_TRY IT_. Nothing in the data should be left out or altered when it is retyped.
(Beginning of DATA FOR THIS TASK)
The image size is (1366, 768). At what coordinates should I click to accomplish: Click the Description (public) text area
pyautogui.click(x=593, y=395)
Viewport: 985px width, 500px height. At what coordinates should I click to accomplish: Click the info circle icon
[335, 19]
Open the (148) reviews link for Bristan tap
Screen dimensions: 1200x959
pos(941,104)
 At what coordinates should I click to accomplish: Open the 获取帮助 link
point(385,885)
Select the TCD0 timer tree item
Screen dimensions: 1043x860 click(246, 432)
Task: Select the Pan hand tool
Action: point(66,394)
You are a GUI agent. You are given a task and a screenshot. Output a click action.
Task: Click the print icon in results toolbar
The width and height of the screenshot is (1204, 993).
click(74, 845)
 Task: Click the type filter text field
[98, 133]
(End of DATA FOR THIS TASK)
_SOLUTION TO THE PROBLEM_.
The image size is (1366, 768). At what coordinates should I click to accomplish: Click the Description (public) text area
pyautogui.click(x=593, y=395)
Viewport: 985px width, 500px height. At what coordinates should I click to accomplish: Click the info circle icon
[335, 19]
Open the (148) reviews link for Bristan tap
Screen dimensions: 1200x959
pos(941,104)
 At what coordinates should I click to accomplish: Open the 获取帮助 link
point(385,885)
Select the TCD0 timer tree item
Screen dimensions: 1043x860 click(246, 432)
Task: Select the Pan hand tool
Action: point(66,394)
You are a GUI agent. You are given a task and a screenshot. Output a click action.
Task: Click the print icon in results toolbar
The width and height of the screenshot is (1204, 993).
click(74, 845)
 Task: Click the type filter text field
[98, 133]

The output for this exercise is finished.